3.1. Codonopsis laceolata Extract Effectively Suppressed the Population Increments of White Blood Cells (WBC) and Lymphocytes (LY) in Bronchioalveolar Fluid (BALF) and the Upregulated Level of Serum IgE, Which Are Induced by Ovalbumin Treatment

C. laceolata dose-dependently decreased not only the numbers of WBCs but also the population of lymphocytes compared to that of the ovalbumin treatment group in BALF (Figure 1A,B). Specifically, C. laceolata treatment significantly inhibited the proliferation of inflammatory cells, which were caused by ovalbumin treatment in a dose-dependent manner (Figure 1C). IgE is one of the important biomarkers for evaluating hyperresponsiveness, and in asthma patients, the level of that significantly increases [11]. C. laceolata treatment dose-dependently decreased the level of serum IgE, which was increased by ovalbumin treatment, and specifically, the level of IgE in the 300 mg/kg/day C. laceolata treatment group was similar to that in the dexamethasone treatment group (Figure 1D).

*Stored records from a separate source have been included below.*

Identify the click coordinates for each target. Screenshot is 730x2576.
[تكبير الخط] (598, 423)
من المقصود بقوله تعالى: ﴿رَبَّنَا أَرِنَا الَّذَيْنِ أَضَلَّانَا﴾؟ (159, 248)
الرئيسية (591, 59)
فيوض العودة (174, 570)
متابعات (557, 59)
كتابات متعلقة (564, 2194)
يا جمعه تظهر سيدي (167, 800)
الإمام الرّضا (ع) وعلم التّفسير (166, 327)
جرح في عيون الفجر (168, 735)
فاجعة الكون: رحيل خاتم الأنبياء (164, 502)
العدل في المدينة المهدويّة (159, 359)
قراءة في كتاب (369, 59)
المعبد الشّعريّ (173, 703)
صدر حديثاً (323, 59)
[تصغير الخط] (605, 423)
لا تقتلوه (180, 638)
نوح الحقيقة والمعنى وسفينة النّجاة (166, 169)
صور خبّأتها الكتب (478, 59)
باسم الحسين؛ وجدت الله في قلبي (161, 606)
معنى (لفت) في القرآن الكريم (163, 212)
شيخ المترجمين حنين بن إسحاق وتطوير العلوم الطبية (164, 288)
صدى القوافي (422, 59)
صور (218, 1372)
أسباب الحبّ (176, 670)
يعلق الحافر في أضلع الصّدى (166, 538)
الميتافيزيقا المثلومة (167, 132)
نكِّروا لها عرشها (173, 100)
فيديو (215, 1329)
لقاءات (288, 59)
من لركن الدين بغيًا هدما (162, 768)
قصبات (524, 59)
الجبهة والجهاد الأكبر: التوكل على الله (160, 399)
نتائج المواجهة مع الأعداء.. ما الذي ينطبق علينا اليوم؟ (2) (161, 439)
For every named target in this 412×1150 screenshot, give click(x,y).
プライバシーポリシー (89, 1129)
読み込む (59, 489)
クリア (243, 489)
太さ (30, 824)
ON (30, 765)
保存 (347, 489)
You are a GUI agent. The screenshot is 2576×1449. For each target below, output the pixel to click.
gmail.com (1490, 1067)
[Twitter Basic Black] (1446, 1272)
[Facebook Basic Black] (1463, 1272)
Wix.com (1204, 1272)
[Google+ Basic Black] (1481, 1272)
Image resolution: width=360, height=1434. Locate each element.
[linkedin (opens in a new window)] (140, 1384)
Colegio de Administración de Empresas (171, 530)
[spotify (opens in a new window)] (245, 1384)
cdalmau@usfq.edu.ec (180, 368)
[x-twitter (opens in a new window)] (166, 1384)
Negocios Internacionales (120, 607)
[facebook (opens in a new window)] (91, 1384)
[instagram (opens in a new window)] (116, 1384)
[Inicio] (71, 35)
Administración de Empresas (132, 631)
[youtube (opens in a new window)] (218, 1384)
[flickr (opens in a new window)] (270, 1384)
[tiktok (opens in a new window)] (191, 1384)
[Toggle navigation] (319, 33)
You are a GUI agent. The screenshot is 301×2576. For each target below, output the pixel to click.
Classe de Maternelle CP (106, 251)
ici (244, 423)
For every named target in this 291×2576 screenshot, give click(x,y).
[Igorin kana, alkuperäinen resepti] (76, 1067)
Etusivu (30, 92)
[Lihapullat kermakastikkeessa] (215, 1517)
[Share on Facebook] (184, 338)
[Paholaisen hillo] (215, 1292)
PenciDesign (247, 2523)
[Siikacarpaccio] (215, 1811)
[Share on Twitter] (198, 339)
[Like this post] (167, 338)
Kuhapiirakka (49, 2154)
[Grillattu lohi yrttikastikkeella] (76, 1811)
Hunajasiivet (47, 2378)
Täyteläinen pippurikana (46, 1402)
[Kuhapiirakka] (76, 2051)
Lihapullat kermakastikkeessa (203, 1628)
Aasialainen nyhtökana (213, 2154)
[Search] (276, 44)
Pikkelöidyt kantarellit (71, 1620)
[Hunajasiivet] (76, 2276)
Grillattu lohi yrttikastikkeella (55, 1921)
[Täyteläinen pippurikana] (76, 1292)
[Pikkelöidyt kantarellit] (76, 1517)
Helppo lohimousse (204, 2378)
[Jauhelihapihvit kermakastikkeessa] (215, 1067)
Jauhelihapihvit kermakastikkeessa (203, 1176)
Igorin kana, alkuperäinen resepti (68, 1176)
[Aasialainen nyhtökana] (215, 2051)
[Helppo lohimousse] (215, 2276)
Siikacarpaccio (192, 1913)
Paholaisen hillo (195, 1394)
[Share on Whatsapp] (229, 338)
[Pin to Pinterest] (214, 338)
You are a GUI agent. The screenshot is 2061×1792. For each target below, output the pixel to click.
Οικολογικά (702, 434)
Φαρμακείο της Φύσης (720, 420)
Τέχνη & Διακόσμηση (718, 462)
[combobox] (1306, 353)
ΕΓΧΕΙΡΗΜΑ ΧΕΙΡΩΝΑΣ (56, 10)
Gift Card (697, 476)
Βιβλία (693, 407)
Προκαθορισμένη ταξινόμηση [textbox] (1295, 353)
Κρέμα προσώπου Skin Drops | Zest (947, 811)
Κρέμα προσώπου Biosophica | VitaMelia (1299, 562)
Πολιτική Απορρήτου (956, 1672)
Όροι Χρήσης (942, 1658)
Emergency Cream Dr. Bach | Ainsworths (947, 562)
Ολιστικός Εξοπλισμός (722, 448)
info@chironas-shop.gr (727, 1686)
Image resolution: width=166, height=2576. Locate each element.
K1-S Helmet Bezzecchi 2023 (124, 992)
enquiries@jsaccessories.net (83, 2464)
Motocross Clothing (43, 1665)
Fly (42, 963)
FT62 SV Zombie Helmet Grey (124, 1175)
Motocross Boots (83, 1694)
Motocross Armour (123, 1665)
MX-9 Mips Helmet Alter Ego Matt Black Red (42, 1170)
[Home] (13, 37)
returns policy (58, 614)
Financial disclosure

3.2. Codonopsis laceolata Extract Significantly Prevented the Representative Morphological Changes in the Respiratory System, Which Was Induced by Ovalbumin Treatment Such as Airway Remodeling, Mucous Hypersecretion, Pulmonary Epithelial Cell Hyperplasia, and Inflammatory Cell Infiltration

Ovalbumin effectively induced the representative morphological changes in the pulmonary system, which could be observed in asthma patients, such as airway remodeling, mucous hypersecretion, pulmonary epithelial cell hyperplasia, and inflammatory cell infiltration near the bronchioalveolar ducts and the vessels [3,4] (Figure 2(Ab,Bb)) compared to that of the control group (Figure 2(Aa,Ba)). C. laceolata treatment dose-dependently prevented the ovalbumin-induced morphological changes (Figure 2(Ad–f,Bd–f)). Although the inflammatory cell infiltration could be observed both in the 150 mg/kg/day C. laceolata treatment group and in the 300 mg/kg/day C. laceolata treatment group, the histopathological changes were almost completely prevented (Figure 2(Ae,f,Be,f)). Specifically, the mucous secretion levels (Figure 2(Be,f)) were similar to that in the dexamethasone treatment group (Figure 2(Bc)).
In order to clarify the prevention effect of C. laceolata against asthmatic changes, quantitative scoring was conducted according to our previous study [3]. In the vehicle control, the quantitative scores of histopathological changes (mean ± standard deviation) such as mucous hypersecretion, epithelial cell hyperplasia, and inflammatory cell infiltration were 0.1 ± 0.08, 0.2 ± 0.21, and 0.2 ± 0.13, respectively. However, the ovalbumin increased each item to 2.6 ± 0.34, 2.5 ± 0.21, and 2.6 ± 0.34, respectively, and dexamethasone treatment effectively decreased each score to 0.2 ± 0.11, 0.6 ± 0.25, and 0.5 ± 0.16, respectively. C. laceolata treatment dose-dependently prevented the morphological changes, and specifically, in the 300 mg/kg/day C. laceolata treatment group, the epithelial cell hyperplasia (0.9 ± 0.29) and the inflammatory cell infiltration (0.8 ± 0.31) were similar to that of the dexamethasone treatment group.
Table 1 is the quantitative score chart of the histopathological changes in the lung. The score was from 0 to 3 based on the morphological changes, including mucous hypersecretion (0, none; 1, little releasing; 2, half-packed in whole duct; 3, packed mucous), epithelial cell hyperplasia (0, none; 1, corrugated wall; 2, folded epithelium; 3, severely folded epithelium) and inflammatory cell infiltration (0, none; 1, few leukocytes; 2, moderate number of leukocytes; 3, large number of leukocytes). The score showed mean ± standard deviation. CON, vehicle group; OVA, ovalbumin-induced asthma group; DEX, positive control group (1 mg/kg/day dexamethasone with OVA); 50 mg/kg/day C. laceolata, 50 mg/kg/day C. laceolata treated group with OVA; 150 mg/kg/day C. laceolata, 150 mg/kg/day C. laceolata treated group with OVA; 300 mg/kg/day C. laceolata, 300 mg/kg/day C. laceolata treated group with OVA. * p < 0.05 vs. CON; ** p < 0.001 vs. CON; $ p < 0.05 vs. OVA; $$ p < 0.001 vs. OVA; # p < 0.05 vs. DEX; ## p < 0.001 vs. DEX; @ p < 0.05 vs. 50 mg/kg/day C. laceolata; @@ p < 0.001 vs. 50 mg/kg/day C. laceolata; % p < 0.05 vs. 150 mg/kg/day C. laceolata.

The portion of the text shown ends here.